▶ TASK PROMPT: Each record should be output exactly, with every character kept.

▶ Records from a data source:
+-------+

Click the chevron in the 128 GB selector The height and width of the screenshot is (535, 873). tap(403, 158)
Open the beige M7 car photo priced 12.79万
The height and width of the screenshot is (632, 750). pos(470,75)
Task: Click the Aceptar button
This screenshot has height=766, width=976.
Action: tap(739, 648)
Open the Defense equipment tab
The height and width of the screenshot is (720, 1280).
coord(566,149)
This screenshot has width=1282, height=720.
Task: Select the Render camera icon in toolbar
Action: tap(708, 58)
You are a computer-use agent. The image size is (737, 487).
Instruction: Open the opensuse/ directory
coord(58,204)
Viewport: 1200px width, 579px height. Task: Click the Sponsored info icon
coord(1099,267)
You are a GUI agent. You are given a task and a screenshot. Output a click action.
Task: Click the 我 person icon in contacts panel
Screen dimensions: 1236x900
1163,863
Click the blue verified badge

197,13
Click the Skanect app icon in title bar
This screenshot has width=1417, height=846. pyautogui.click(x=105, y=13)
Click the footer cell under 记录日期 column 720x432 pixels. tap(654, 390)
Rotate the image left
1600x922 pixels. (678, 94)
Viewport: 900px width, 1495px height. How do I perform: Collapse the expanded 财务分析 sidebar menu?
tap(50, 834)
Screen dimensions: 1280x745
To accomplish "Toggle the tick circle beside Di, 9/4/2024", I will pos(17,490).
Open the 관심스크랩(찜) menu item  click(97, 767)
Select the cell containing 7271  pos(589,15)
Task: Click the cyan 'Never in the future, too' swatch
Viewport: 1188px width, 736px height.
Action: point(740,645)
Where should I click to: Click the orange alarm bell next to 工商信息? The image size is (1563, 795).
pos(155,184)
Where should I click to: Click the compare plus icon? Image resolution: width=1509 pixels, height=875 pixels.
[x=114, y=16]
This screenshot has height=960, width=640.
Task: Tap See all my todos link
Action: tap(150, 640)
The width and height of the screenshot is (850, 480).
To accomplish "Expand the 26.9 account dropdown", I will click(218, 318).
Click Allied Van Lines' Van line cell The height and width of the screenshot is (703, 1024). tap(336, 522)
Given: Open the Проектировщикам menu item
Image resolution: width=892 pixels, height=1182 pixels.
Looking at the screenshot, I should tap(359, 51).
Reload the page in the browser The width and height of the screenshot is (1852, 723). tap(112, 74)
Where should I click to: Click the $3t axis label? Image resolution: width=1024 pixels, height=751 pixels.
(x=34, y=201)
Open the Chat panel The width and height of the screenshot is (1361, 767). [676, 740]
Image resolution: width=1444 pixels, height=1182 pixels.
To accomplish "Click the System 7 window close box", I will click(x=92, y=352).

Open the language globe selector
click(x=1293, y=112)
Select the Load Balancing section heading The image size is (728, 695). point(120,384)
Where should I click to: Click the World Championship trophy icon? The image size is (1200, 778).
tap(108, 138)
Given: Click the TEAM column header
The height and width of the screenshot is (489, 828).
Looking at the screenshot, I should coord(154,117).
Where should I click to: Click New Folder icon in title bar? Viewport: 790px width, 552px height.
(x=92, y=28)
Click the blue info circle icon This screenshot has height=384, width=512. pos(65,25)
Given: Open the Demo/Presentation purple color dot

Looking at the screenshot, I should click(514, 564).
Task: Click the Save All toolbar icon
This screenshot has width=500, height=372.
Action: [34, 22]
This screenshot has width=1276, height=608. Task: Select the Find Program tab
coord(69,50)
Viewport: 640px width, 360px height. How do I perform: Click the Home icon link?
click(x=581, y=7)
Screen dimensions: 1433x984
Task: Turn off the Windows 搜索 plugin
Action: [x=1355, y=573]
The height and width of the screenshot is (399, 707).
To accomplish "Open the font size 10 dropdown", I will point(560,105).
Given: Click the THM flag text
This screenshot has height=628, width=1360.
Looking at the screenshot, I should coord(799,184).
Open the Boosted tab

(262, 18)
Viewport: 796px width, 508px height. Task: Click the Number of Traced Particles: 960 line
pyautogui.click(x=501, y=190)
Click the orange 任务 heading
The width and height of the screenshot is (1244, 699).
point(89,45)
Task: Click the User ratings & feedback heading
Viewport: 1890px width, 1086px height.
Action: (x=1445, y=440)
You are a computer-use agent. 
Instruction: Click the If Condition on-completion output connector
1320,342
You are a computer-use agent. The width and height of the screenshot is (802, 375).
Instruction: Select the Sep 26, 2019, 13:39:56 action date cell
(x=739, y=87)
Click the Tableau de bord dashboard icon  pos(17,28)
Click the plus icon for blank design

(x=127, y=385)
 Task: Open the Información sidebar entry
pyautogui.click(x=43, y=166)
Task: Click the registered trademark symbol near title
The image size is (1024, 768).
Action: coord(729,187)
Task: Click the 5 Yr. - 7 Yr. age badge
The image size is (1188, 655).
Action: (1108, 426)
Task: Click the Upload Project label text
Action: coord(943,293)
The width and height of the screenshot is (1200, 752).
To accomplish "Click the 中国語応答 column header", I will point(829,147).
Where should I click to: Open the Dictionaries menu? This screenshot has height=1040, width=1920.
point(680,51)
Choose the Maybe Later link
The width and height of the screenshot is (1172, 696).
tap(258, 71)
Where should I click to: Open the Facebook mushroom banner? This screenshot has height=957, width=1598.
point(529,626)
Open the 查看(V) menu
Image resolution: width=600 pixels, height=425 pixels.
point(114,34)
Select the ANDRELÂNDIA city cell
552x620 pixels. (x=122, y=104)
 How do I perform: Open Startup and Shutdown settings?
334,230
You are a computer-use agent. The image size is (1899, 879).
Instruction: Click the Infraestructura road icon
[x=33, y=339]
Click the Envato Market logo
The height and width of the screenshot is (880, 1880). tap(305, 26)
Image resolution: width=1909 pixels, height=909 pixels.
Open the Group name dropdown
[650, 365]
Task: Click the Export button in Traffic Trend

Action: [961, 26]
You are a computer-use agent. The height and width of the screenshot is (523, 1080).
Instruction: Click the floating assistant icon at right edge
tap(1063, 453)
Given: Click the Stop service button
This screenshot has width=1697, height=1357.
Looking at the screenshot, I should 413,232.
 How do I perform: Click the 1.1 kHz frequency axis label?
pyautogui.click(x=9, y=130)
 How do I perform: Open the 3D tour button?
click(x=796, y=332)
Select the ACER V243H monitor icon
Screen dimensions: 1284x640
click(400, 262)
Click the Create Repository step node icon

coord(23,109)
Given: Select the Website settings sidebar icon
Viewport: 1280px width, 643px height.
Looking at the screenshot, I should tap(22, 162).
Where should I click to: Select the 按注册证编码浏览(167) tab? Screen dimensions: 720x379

+-------+

▶ EXERCISE OUTPUT:
Click the chevron in the 128 GB selector The height and width of the screenshot is (535, 873). tap(403, 158)
Open the beige M7 car photo priced 12.79万
The height and width of the screenshot is (632, 750). pos(470,75)
Task: Click the Aceptar button
This screenshot has height=766, width=976.
Action: tap(739, 648)
Open the Defense equipment tab
The height and width of the screenshot is (720, 1280).
coord(566,149)
This screenshot has width=1282, height=720.
Task: Select the Render camera icon in toolbar
Action: tap(708, 58)
You are a computer-use agent. The image size is (737, 487).
Instruction: Open the opensuse/ directory
coord(58,204)
Viewport: 1200px width, 579px height. Task: Click the Sponsored info icon
coord(1099,267)
You are a GUI agent. You are given a task and a screenshot. Output a click action.
Task: Click the 我 person icon in contacts panel
Screen dimensions: 1236x900
1163,863
Click the blue verified badge

197,13
Click the Skanect app icon in title bar
This screenshot has width=1417, height=846. pyautogui.click(x=105, y=13)
Click the footer cell under 记录日期 column 720x432 pixels. tap(654, 390)
Rotate the image left
1600x922 pixels. (678, 94)
Viewport: 900px width, 1495px height. How do I perform: Collapse the expanded 财务分析 sidebar menu?
tap(50, 834)
Screen dimensions: 1280x745
To accomplish "Toggle the tick circle beside Di, 9/4/2024", I will pos(17,490).
Open the 관심스크랩(찜) menu item  click(97, 767)
Select the cell containing 7271  pos(589,15)
Task: Click the cyan 'Never in the future, too' swatch
Viewport: 1188px width, 736px height.
Action: point(740,645)
Where should I click to: Click the orange alarm bell next to 工商信息? The image size is (1563, 795).
pos(155,184)
Where should I click to: Click the compare plus icon? Image resolution: width=1509 pixels, height=875 pixels.
[x=114, y=16]
This screenshot has height=960, width=640.
Task: Tap See all my todos link
Action: tap(150, 640)
The width and height of the screenshot is (850, 480).
To accomplish "Expand the 26.9 account dropdown", I will click(218, 318).
Click Allied Van Lines' Van line cell The height and width of the screenshot is (703, 1024). tap(336, 522)
Given: Open the Проектировщикам menu item
Image resolution: width=892 pixels, height=1182 pixels.
Looking at the screenshot, I should tap(359, 51).
Reload the page in the browser The width and height of the screenshot is (1852, 723). tap(112, 74)
Where should I click to: Click the $3t axis label? Image resolution: width=1024 pixels, height=751 pixels.
(x=34, y=201)
Open the Chat panel The width and height of the screenshot is (1361, 767). [676, 740]
Image resolution: width=1444 pixels, height=1182 pixels.
To accomplish "Click the System 7 window close box", I will click(x=92, y=352).

Open the language globe selector
click(x=1293, y=112)
Select the Load Balancing section heading The image size is (728, 695). point(120,384)
Where should I click to: Click the World Championship trophy icon? The image size is (1200, 778).
tap(108, 138)
Given: Click the TEAM column header
The height and width of the screenshot is (489, 828).
Looking at the screenshot, I should coord(154,117).
Where should I click to: Click New Folder icon in title bar? Viewport: 790px width, 552px height.
(x=92, y=28)
Click the blue info circle icon This screenshot has height=384, width=512. pos(65,25)
Given: Open the Demo/Presentation purple color dot

Looking at the screenshot, I should click(514, 564).
Task: Click the Save All toolbar icon
This screenshot has width=500, height=372.
Action: [34, 22]
This screenshot has width=1276, height=608. Task: Select the Find Program tab
coord(69,50)
Viewport: 640px width, 360px height. How do I perform: Click the Home icon link?
click(x=581, y=7)
Screen dimensions: 1433x984
Task: Turn off the Windows 搜索 plugin
Action: [x=1355, y=573]
The height and width of the screenshot is (399, 707).
To accomplish "Open the font size 10 dropdown", I will point(560,105).
Given: Click the THM flag text
This screenshot has height=628, width=1360.
Looking at the screenshot, I should coord(799,184).
Open the Boosted tab

(262, 18)
Viewport: 796px width, 508px height. Task: Click the Number of Traced Particles: 960 line
pyautogui.click(x=501, y=190)
Click the orange 任务 heading
The width and height of the screenshot is (1244, 699).
point(89,45)
Task: Click the User ratings & feedback heading
Viewport: 1890px width, 1086px height.
Action: (x=1445, y=440)
You are a computer-use agent. 
Instruction: Click the If Condition on-completion output connector
1320,342
You are a computer-use agent. The width and height of the screenshot is (802, 375).
Instruction: Select the Sep 26, 2019, 13:39:56 action date cell
(x=739, y=87)
Click the Tableau de bord dashboard icon  pos(17,28)
Click the plus icon for blank design

(x=127, y=385)
 Task: Open the Información sidebar entry
pyautogui.click(x=43, y=166)
Task: Click the registered trademark symbol near title
The image size is (1024, 768).
Action: coord(729,187)
Task: Click the 5 Yr. - 7 Yr. age badge
The image size is (1188, 655).
Action: (1108, 426)
Task: Click the Upload Project label text
Action: coord(943,293)
The width and height of the screenshot is (1200, 752).
To accomplish "Click the 中国語応答 column header", I will point(829,147).
Where should I click to: Open the Dictionaries menu? This screenshot has height=1040, width=1920.
point(680,51)
Choose the Maybe Later link
The width and height of the screenshot is (1172, 696).
tap(258, 71)
Where should I click to: Open the Facebook mushroom banner? This screenshot has height=957, width=1598.
point(529,626)
Open the 查看(V) menu
Image resolution: width=600 pixels, height=425 pixels.
point(114,34)
Select the ANDRELÂNDIA city cell
552x620 pixels. (x=122, y=104)
 How do I perform: Open Startup and Shutdown settings?
334,230
You are a computer-use agent. The image size is (1899, 879).
Instruction: Click the Infraestructura road icon
[x=33, y=339]
Click the Envato Market logo
The height and width of the screenshot is (880, 1880). tap(305, 26)
Image resolution: width=1909 pixels, height=909 pixels.
Open the Group name dropdown
[650, 365]
Task: Click the Export button in Traffic Trend

Action: [961, 26]
You are a computer-use agent. The height and width of the screenshot is (523, 1080).
Instruction: Click the floating assistant icon at right edge
tap(1063, 453)
Given: Click the Stop service button
This screenshot has width=1697, height=1357.
Looking at the screenshot, I should 413,232.
 How do I perform: Click the 1.1 kHz frequency axis label?
pyautogui.click(x=9, y=130)
 How do I perform: Open the 3D tour button?
click(x=796, y=332)
Select the ACER V243H monitor icon
Screen dimensions: 1284x640
click(400, 262)
Click the Create Repository step node icon

coord(23,109)
Given: Select the Website settings sidebar icon
Viewport: 1280px width, 643px height.
Looking at the screenshot, I should tap(22, 162).
Where should I click to: Select the 按注册证编码浏览(167) tab? Screen dimensions: 720x379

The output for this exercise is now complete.